---------- Given data ----------

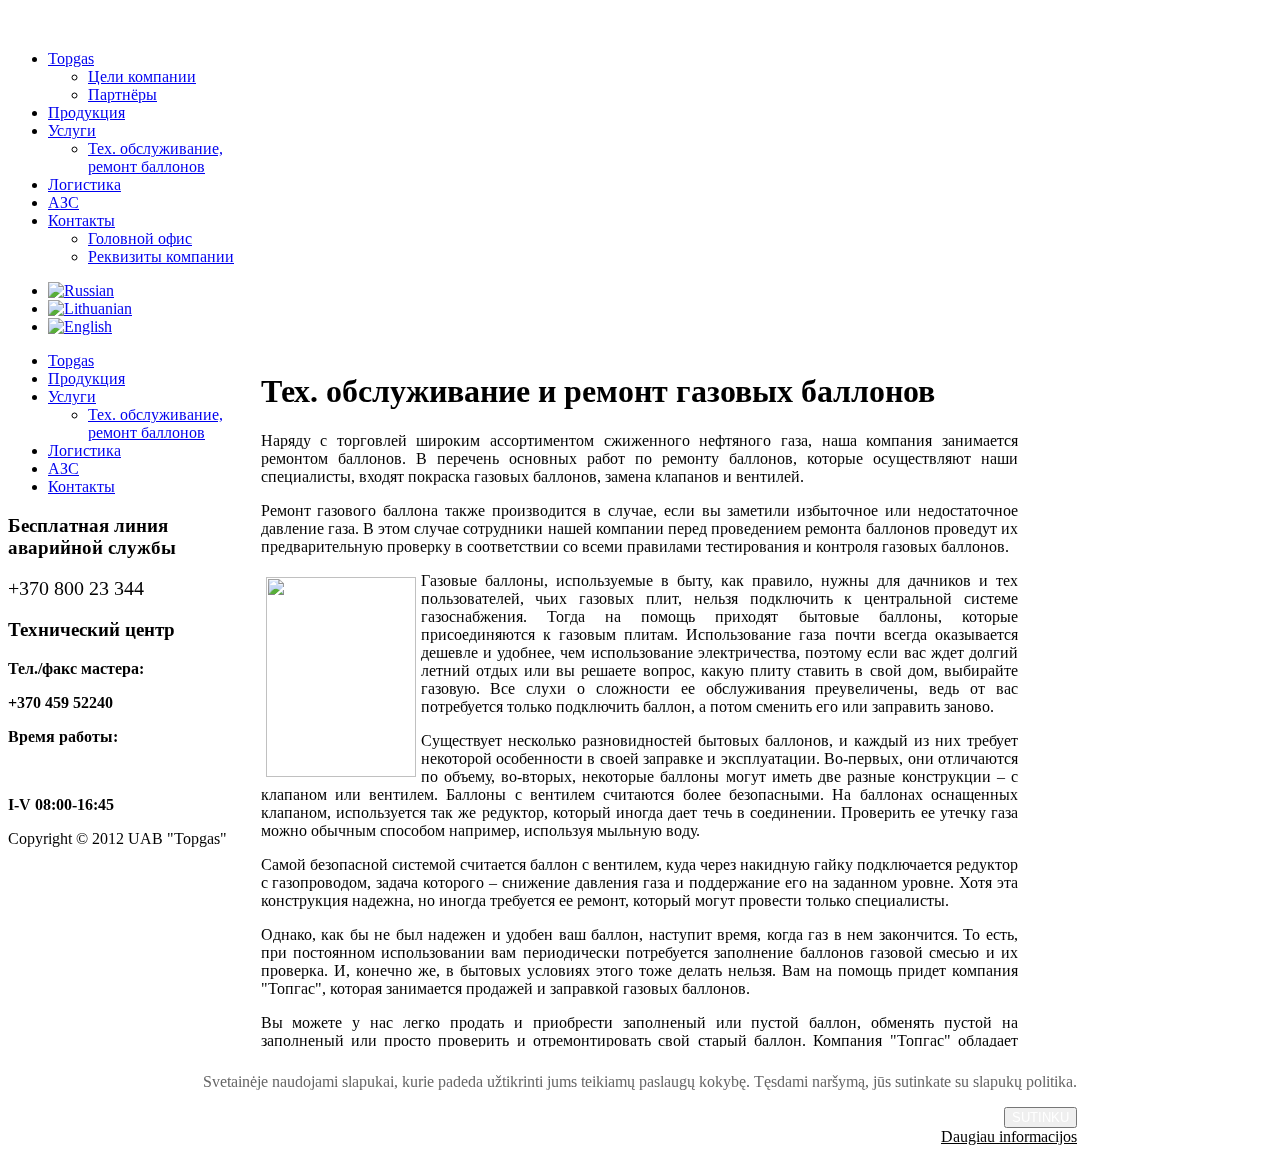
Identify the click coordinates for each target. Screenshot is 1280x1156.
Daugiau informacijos (1009, 1136)
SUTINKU (1040, 1117)
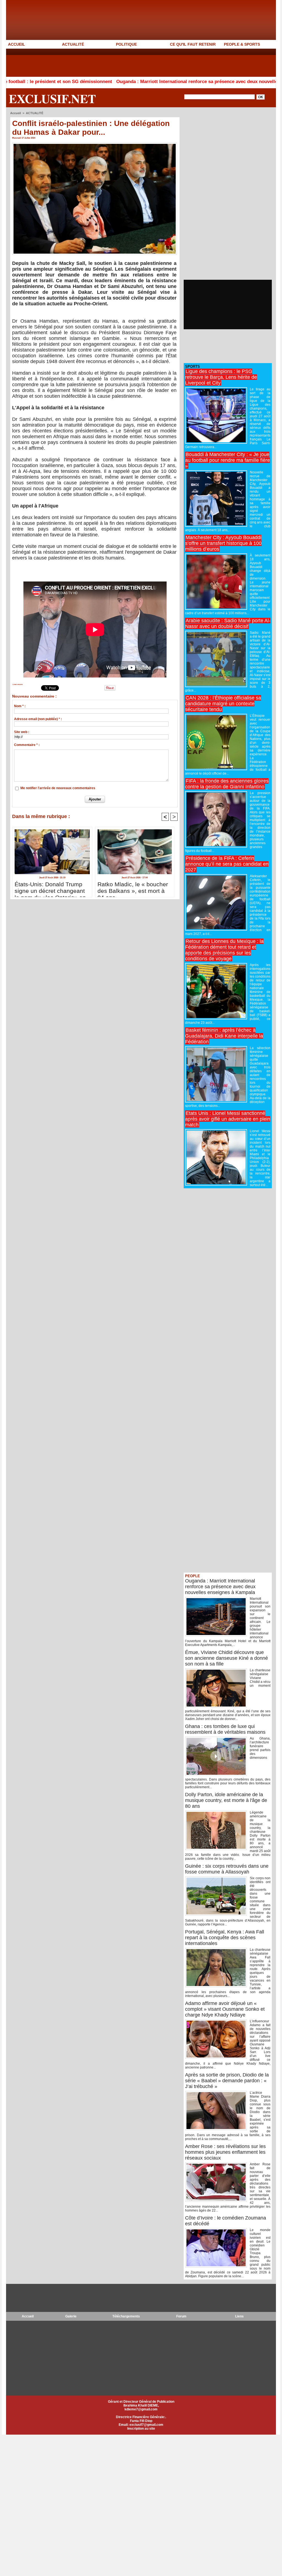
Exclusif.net (52, 98)
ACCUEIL (16, 44)
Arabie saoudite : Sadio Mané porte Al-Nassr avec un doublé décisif (227, 623)
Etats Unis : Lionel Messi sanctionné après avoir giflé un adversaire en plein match (227, 1118)
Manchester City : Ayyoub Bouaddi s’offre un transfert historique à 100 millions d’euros (223, 543)
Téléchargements (126, 2316)
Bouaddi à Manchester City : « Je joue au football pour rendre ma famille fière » (227, 460)
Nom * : (20, 706)
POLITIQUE (126, 44)
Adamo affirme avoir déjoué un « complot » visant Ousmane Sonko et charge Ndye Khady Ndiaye (225, 2009)
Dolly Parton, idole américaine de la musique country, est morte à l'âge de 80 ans (226, 1800)
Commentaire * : (27, 745)
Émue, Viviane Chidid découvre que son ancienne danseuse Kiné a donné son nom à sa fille (226, 1658)
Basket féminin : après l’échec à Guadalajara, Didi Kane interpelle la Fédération (224, 1035)
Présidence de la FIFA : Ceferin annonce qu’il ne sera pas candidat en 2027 (227, 864)
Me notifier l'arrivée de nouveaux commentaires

----------

◆ **What is being asked**:
I need exact copies of the lines from the one holding "POLITIQUE (126, 44)" through the end of the records above, and nothing beyond them.

◆ **Problem solution**:
POLITIQUE (126, 44)
Adamo affirme avoir déjoué un « complot » visant Ousmane Sonko et charge Ndye Khady Ndiaye (225, 2009)
Dolly Parton, idole américaine de la musique country, est morte à l'âge de 80 ans (226, 1800)
Commentaire * : (27, 745)
Émue, Viviane Chidid découvre que son ancienne danseuse Kiné a donné son nom à sa fille (226, 1658)
Basket féminin : après l’échec à Guadalajara, Didi Kane interpelle la Fédération (224, 1035)
Présidence de la FIFA : Ceferin annonce qu’il ne sera pas candidat en 2027 (227, 864)
Me notifier l'arrivée de nouveaux commentaires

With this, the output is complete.